Marks: we absolutely want to grow the market. But they aren’t scaled yet. 6 million subscribers in the US; Netflix has over 40 million. Once those services scale, and hopefully that’s quick, through distribution and bundling deals, debates over fractions of pennies should fall by the wayside.

Greenstein: If you’re paying out 70% of revenue because of per-subscriber minimums, marketing is harder to fund.  A $5 package bundled with every cellphone would make you more money, but the labels still want to hold on to the revenue stream from CDs.  Industry is grabbing for digital and afraid to let go of physical. Crushing advances prevent investment; don’t be surprised if more services fail. Yahoo! and AOL left the streaming business. 

Marks: but they’ve got a lot of funding. (Levine: Have they turned a profit?) Well, it takes time to earn a profit.

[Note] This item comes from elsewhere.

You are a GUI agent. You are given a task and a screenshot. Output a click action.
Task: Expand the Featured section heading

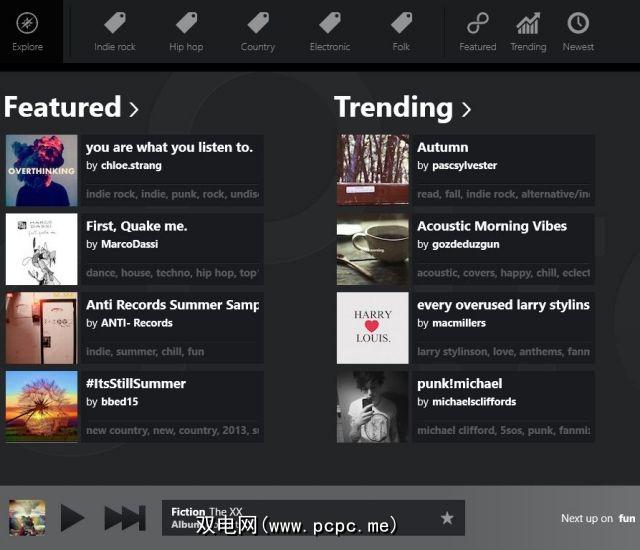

Peter Menell: the irony here is that the most important potential marketer isn’t here. Artists aren’t plugging these services.  They all agree that these services aren’t really designed for them, or to encourage the next generation of artists. Consumers join the services for convenience. Marketing idea: could we come up with deals like Eminem’s 50/50 split of digital? The costs of delivery are so minimal; labels wouldn’t have to solve the marketing problem because artists would tell consumers to join.  Maybe you take a little less now, but there’ll be a lot more later if everyone joins.

Marks: a handful of artists don’t support the services; many others do support the services and disagree.

Levine: we agree.  There are vocal holdouts, but that’s largely from lack of scale.

Marks: artist marketing would be great, though that hasn’t been part of their day to day experience.

Zisk: artists promote Bandcamp because they believe they’ll get paid, and they do get paid.

Marks: bands didn’t do commercials for their albums back in the day.  (Hunh?)  Would love for that to happen, but would be fairly remarkable change.